Sunday, March 4, 2012

Chado Ralph Rucci Fall2012: As Stars Fell

William Ackerman is one of those virtuoso Guitarists who creates music that is at once complex and almost heavy with a back story of experience, artistic experimentation and triumphs. Listening to his melodies can be almost an ecstatic experience. The strings, chords, the incidental harmonics all woven with voices like a choir chanting and repeating phrases transports you. In a matter of moments or in the length of a song you're taken away. It's all so personal that no two people go to the same place because that place is most likely your past or a dream of somewhere else. The beauty is in the fact that he provides the vehicle and many portals for you to choose. And what does this have to do with fashion, a season or Ralph Rucci? Depending on you, nothing or everything.

Ralph Rucci's Fall collection has a very similar effect. The work has a very clear and distinct voice of its own. Looking at it on a rack, not even on the runway, though a model was showing looks for a photographer as I walked through, spoke clearly with little need for music accompaniment, lights, an audience of preening somnambulists or explanation. From the first, I was aware of their unique history. It's a bit like walking into a barn and going up to a horse that's just won the World Cup, silenced a stadium as it performed a flawless test at the Olympics and now he's standing there letting you pat his warm elegant head and run your fingers through his mane. The collection's impressive pedigree by any one's standards makes you stop and think. Rucci's almost legendary status as a master couturier, able to manipulate the most precious fabrics, creating embellishment, textures, re-imagining the nature of furs as garments, creating volumes and re-forming things as utilitarian as a sleeve, in essence re-inventing the shape and language of clothing and changing the face of what many of us see as contemporary fashion is something larger than dressmaking. The effect of past ready to wear collections and the couture (hell, it's all couture) he showed in Paris a few years back all have the overwhelming quality of being aesthetically and conceptually beyond the scope of even the very richest of women. Money doesn't make one fabulous, it just gives you a financial edge. Style has a different sort of price point. In the past one needed to step up to the plate to wear these clothes without looking like you were trying. My definition of trying too hard: think Daphne Guinness in just about everything she owns, and you get my drift.

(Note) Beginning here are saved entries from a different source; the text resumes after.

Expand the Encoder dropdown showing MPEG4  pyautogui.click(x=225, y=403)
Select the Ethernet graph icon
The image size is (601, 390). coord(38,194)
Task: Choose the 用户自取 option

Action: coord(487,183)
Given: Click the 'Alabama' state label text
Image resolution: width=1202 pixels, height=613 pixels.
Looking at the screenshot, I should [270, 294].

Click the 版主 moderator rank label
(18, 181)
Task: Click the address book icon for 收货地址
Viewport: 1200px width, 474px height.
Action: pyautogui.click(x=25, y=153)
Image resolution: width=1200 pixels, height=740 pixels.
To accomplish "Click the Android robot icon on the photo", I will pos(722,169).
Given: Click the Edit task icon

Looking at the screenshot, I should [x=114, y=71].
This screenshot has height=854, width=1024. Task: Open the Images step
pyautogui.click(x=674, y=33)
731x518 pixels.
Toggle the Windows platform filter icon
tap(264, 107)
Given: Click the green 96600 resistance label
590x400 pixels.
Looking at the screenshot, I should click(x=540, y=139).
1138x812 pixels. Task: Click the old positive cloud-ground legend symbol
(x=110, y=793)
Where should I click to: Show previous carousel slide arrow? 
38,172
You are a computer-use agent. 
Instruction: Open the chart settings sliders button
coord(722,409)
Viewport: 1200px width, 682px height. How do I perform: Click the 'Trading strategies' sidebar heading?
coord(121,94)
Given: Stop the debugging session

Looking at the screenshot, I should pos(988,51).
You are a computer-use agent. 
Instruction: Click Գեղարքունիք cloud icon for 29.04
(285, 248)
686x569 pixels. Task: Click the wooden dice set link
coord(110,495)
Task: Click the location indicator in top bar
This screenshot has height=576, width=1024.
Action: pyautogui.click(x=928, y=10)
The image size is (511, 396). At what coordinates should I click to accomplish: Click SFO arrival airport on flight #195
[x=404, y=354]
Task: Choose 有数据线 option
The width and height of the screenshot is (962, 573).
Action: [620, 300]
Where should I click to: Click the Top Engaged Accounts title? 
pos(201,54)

With this collection, Ralph has done something unexpected. Without a conscious effort he has presented a collection of supreme simplicity. He moves from A to Z without so much as a blink of his eye. The volumes are there, the language that he created and whose nuances he's expanded on and added to is all there but now it stands before you as an invitation. Instead of commanding, "look at me" it whispers,"come with me". That's a huge difference. Decoration is less intense, less fraught with a brilliance that was at times over bearing. A sable cardigan is knitted and is as plush inside as out. He found a way to make sable "double-faced" with none of the structure or weight of a fur coat. The sweater has become a fur, stealing the thunder of cashmere and almost apologetically so. He prints on double face cashmere what appears to be the image of ruined fabric like artifacts found from some lost civilization. There's more than a shred of irony in his choice. Fisher, a poor man's sable is used beautifully to create a tiny jacket of ribs held together with strips of leather braiding. That elimination of structure also applies to his "Infanta" gowns near the collection's end. In the past, these dresses which were the showstoppers were wonders of construction with layer upon layer of precious detail, sweeping trains, wildly intricate and as dramatic as a complete opera in one dress. This time, it was like the first few bars of an overture, a magnificent melody laying out a theme, suggesting a story of love, loss and redemption but with only two layers: a column of copper patinated sequins with a gazar scrim of a different shape layered over top. On that scrim was a large Orientalist image that changed the hue and texture of the sequins below like a story told from different voices. And yet, it was as light as a feather requiring a single pair of hands to put on and take off.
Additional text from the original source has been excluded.